According to KSTP News in Minneapolis, Frey addressed a crowd of protesters on Saturday. As the outlet noted, the mayor told the crowd that does not support abolishing the Minneapolis Police Department, which wasn't the answer that some citizens wanted to hear. CNN reported that Frey was met with boos after he made the statement, with some even chanting "Go home, Jacob, go home" and "shame." A spokesperson for Frey has since released a statement regarding this issue, telling CNN that the mayor is "unwavering in his commitment to working with Chief (Medaria) Arradondo toward deep structural reforms and uprooting systemic racism. He does not support abolishing the police department."

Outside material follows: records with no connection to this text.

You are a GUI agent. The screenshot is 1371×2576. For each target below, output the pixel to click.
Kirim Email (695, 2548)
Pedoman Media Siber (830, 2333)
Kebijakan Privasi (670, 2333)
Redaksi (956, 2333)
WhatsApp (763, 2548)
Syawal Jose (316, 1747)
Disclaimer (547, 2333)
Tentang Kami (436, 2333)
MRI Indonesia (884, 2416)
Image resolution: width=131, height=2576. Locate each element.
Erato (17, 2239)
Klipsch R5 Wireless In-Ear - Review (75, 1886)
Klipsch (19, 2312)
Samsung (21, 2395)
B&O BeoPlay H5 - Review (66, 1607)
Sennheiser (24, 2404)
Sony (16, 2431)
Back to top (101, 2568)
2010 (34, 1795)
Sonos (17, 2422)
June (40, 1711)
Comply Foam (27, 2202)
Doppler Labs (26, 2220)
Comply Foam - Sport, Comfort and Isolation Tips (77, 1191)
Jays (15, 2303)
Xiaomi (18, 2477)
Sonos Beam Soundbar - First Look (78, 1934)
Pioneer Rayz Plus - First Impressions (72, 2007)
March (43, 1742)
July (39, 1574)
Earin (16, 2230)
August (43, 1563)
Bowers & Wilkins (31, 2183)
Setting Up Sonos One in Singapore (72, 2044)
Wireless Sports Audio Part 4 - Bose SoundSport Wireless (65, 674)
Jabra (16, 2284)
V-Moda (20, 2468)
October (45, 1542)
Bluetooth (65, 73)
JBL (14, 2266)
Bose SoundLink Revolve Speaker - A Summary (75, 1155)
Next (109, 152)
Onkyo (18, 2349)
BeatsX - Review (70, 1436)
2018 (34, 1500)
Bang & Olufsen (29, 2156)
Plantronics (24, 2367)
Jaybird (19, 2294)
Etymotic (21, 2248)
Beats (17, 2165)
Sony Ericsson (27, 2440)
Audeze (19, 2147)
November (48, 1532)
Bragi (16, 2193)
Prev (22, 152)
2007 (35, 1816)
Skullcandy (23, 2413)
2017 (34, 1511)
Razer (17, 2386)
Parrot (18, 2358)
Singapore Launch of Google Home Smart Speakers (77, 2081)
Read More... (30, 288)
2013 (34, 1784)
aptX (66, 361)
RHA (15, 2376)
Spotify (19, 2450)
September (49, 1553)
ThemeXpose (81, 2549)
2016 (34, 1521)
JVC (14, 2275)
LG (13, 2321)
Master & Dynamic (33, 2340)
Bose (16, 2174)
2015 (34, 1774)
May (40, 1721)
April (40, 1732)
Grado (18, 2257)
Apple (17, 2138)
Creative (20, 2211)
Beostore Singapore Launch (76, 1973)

CNN went on to report that Frey, who, at 38 years old, became the second-youngest mayor in the city's history when he was sworn into office in 2018, was an employment and civil rights attorney before he became the mayor of Minneapolis. In his campaign for the position, one of the issues that Frey reportedly ran on was police reform. Beyond strengthening the city's body-worn camera policy, it's unclear what else Frey has done in the field of police reform.
As previously mentioned, these protest demonstrations were sparked after Chauvin killed Floyd on May 25 in Minneapolis. Chauvin was later arrested and charged with third-degree murder and manslaughter. On Wednesday, Minnesota Attorney General Keith Ellison announced that they would be elevating those charges to second-degree murder and manslaughter. Additionally, the three other officers involved in the incident — Tou Thao, J. Alexander Kueng, and Thomas Lane — have been charged with aiding and abetting second-degree murder and manslaughter.
In a press conference that took place shortly after the incident occurred, Mayor Frey said that Floyd's death was "simply awful" and "wrong at every level." He added, "For the better part of the night, I've been trying to find the words to describe what happened, and all I keep coming back to is that he should not have died." Frey then said, "What we saw was horrible, completely and utterly messed up. This man's life matters, he matters. He was someone's son, someone's family member, someone's friend. He was a human being, and his life mattered."